Evolutionary behaviour of cosmological parameters with dynamical system analysis in f (Q, T) gravity

TL;DR

This paper explores the accelerating universe in $f(Q,T)$ gravity using dynamical system analysis, deriving models with hyperbolic scale factors and analyzing their cosmological parameters to match observations.

Contribution

It introduces specific $f(Q,T)$ gravity models with hyperbolic scale factors and performs dynamical system analysis to study their cosmological behavior and observational consistency.

Findings

Models exhibit accelerated expansion consistent with observations.

Equation of state parameters show marginal variation at present time.

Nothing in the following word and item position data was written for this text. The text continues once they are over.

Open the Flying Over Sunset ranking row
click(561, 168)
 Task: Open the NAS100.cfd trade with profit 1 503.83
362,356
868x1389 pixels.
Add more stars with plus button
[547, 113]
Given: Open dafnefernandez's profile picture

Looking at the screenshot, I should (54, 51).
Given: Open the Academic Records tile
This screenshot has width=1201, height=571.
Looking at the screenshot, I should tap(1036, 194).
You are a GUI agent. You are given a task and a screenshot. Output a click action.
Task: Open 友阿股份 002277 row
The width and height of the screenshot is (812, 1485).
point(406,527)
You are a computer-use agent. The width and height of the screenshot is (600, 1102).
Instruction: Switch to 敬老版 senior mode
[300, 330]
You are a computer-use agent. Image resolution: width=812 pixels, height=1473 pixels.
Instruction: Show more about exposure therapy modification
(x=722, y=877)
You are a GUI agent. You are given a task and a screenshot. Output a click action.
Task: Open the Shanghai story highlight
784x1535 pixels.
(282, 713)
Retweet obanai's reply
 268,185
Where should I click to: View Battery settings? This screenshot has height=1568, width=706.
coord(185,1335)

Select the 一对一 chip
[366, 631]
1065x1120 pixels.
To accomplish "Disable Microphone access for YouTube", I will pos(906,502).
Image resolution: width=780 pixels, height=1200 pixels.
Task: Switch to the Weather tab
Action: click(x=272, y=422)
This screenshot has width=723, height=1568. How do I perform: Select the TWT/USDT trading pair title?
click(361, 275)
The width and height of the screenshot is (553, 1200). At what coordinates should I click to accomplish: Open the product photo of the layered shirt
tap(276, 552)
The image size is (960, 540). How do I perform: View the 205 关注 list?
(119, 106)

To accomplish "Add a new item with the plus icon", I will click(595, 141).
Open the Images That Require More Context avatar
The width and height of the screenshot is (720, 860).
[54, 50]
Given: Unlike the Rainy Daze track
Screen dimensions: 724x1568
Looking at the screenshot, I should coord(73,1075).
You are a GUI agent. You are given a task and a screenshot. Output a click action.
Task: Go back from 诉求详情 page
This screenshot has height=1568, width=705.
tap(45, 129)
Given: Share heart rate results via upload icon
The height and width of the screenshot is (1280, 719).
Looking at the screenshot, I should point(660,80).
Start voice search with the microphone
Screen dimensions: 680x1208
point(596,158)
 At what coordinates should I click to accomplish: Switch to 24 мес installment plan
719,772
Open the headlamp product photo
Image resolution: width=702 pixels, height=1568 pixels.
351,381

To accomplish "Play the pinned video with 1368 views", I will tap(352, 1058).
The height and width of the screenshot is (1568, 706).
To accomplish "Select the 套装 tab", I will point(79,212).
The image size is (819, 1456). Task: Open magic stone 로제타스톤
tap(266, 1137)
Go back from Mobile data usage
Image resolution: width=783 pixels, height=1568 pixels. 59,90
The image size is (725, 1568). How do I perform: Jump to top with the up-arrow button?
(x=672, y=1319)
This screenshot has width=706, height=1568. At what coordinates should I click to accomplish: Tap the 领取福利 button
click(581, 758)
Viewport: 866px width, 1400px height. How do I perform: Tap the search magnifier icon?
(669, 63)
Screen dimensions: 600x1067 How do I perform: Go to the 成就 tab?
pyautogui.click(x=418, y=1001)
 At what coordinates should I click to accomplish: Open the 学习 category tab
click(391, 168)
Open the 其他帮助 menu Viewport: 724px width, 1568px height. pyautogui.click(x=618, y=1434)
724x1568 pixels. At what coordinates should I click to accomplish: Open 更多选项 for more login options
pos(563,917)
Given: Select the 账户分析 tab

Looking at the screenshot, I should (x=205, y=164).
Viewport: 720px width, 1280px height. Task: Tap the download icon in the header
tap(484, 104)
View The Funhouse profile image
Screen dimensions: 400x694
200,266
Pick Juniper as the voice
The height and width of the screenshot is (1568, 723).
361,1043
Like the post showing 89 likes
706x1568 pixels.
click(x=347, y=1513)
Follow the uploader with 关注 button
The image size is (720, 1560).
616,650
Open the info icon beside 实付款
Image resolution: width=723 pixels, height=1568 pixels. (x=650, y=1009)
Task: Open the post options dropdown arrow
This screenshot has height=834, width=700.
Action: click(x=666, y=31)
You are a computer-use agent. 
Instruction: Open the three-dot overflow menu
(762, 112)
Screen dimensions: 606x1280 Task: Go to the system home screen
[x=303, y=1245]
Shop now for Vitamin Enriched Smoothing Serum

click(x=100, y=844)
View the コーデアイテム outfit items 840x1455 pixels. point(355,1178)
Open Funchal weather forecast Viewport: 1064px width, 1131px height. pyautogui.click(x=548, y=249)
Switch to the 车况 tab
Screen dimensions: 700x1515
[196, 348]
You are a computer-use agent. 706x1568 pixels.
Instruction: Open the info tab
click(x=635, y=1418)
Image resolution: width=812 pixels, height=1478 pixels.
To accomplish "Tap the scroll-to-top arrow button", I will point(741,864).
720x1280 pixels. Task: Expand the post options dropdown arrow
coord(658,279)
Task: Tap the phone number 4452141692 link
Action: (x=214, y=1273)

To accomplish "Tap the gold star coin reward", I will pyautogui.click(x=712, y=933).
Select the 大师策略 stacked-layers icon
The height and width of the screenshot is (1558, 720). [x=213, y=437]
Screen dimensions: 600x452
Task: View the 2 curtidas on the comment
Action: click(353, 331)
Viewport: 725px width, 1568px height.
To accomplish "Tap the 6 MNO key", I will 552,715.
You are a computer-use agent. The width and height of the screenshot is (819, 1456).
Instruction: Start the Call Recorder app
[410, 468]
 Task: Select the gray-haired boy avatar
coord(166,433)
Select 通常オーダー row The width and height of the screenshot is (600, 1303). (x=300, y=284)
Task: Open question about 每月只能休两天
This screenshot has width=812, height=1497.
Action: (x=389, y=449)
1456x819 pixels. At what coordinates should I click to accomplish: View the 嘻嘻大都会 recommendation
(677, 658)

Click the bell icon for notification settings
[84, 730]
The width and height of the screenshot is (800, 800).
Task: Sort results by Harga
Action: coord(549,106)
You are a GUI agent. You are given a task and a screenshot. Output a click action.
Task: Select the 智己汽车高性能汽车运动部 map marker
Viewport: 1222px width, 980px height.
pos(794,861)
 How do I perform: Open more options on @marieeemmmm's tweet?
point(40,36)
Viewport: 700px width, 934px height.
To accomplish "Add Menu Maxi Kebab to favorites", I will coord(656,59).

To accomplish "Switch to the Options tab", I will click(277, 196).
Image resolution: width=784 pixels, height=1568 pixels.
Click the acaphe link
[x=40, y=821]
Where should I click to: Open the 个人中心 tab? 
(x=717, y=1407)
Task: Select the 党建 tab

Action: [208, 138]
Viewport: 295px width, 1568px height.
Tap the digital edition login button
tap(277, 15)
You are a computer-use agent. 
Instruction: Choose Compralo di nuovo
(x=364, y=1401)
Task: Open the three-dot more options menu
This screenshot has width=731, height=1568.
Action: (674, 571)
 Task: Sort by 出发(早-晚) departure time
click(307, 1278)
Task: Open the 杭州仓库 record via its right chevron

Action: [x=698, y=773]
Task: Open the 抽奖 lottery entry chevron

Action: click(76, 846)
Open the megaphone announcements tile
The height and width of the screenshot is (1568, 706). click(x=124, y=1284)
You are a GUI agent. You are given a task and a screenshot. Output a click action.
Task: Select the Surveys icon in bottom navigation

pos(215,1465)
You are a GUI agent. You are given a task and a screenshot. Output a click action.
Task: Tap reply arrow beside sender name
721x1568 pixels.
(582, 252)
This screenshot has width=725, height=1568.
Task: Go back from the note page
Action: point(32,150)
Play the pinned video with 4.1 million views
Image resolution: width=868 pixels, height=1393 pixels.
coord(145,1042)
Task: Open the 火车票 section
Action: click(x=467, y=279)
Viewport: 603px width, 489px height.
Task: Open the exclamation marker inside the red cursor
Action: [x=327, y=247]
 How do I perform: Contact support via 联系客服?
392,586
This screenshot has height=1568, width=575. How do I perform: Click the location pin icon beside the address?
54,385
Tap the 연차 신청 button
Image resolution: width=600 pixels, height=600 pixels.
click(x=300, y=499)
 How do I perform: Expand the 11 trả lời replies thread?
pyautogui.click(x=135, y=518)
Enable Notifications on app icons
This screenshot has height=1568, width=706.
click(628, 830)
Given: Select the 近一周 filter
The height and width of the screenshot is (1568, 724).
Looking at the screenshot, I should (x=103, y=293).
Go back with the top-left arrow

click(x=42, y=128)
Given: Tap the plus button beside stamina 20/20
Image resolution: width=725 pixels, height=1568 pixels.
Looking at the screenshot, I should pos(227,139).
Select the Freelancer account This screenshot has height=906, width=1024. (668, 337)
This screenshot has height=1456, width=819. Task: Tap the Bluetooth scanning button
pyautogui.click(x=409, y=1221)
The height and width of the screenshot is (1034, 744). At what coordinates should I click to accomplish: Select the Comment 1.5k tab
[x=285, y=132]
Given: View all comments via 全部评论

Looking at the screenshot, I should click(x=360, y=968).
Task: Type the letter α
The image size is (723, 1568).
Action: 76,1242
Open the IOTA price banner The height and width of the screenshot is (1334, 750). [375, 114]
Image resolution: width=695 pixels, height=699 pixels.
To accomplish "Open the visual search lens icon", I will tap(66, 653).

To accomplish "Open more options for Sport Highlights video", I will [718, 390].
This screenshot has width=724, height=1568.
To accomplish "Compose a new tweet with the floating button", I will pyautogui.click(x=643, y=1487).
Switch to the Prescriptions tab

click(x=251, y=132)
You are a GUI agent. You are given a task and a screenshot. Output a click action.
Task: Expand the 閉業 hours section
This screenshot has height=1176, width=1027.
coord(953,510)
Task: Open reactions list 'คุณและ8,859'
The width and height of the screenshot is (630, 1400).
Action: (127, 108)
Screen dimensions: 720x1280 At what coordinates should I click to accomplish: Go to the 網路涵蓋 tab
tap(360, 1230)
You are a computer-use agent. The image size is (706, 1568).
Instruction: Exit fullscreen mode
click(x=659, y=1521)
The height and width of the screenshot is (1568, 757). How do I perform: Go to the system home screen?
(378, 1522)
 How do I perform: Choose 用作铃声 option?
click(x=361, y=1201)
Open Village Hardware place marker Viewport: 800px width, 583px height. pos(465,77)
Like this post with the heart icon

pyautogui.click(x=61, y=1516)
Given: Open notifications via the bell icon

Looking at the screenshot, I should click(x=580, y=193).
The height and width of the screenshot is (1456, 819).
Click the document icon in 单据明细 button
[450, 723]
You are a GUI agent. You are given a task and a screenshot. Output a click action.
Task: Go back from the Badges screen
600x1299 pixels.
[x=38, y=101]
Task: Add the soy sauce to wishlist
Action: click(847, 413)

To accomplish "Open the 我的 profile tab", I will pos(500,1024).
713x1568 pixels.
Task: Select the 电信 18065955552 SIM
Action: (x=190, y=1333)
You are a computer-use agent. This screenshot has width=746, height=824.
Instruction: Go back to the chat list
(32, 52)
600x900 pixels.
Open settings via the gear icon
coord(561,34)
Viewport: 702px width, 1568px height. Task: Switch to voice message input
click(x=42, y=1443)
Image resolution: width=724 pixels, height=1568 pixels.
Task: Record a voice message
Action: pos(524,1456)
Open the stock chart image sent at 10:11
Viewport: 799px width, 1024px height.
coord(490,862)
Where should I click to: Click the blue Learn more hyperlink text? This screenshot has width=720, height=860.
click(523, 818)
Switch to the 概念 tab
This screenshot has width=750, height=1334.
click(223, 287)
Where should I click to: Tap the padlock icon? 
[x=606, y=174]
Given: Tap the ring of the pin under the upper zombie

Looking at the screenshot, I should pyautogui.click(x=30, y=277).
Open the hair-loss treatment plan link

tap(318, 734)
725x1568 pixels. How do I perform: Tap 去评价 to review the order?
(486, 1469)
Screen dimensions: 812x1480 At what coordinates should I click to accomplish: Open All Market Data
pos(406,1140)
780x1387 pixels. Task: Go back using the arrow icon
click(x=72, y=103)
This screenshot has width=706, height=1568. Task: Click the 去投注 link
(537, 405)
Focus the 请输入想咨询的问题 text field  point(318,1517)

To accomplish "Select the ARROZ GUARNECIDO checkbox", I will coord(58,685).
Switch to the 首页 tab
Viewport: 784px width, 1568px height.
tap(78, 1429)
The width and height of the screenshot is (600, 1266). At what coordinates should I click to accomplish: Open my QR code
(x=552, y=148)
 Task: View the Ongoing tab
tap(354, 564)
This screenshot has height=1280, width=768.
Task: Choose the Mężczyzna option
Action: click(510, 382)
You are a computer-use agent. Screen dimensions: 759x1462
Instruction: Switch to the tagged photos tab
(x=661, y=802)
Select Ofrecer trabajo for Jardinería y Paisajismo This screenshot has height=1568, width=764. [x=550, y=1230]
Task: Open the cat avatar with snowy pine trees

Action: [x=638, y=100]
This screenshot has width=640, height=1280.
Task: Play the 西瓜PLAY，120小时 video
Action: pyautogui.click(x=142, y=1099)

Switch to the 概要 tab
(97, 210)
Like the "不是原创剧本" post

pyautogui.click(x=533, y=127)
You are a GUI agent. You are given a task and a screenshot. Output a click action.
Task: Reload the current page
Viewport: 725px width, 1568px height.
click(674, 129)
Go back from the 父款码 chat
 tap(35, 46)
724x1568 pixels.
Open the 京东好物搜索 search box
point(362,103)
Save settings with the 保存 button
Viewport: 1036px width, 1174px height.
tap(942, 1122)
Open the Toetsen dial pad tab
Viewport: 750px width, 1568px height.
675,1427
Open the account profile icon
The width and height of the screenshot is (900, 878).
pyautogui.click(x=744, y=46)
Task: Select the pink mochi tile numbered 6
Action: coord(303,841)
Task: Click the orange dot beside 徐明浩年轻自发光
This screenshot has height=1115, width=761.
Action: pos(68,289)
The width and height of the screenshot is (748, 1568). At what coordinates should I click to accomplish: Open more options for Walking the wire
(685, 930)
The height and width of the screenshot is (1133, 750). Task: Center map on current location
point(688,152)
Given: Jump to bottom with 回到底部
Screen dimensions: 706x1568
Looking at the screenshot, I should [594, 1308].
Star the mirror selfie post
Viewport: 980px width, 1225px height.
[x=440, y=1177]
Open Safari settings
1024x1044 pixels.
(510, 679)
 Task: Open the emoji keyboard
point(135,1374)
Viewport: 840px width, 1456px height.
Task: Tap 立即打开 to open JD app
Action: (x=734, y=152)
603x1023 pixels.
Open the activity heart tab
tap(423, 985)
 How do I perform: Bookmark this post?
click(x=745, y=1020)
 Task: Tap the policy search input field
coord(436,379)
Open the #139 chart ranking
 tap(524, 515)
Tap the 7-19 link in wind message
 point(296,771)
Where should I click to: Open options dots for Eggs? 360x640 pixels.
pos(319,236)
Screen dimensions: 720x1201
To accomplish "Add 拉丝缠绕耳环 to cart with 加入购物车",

Strong energy conditions are violated in the models.

Abstract

We have investigated the accelerating behaviour of the universe in $f(Q,T)$ gravity in an isotropic and homogeneous space-time. We have initially derive the dynamical parameters in the general form of $f(Q,T)=\alpha Q^{m}+\beta T$ [Xu et al., Eur. Phys. J. C, \textbf{79}, 708 (2019)] and then split it into two cases (i) one with $m=1$ and the (ii) other with $\beta=0$. In the first case, it reduces to the linear form of the functional $f(Q,T)$ and second case leads to the higher power of the nonmetricity $Q$. In an assumed form of the hyperbolic scale factor, the models are constructed and its evolutionary behaviours are studied. The geometrical parameters as well the equation of state parameter are obtained and found to be in the preferred range of the cosmological observations. Marginal variation has been noticed in the behaviour of $\omega$ and $\omega_{eff}$ at present time. The violation of strong energy conditions in both the cases are shown. The dynamical system analysis for the models has been performed.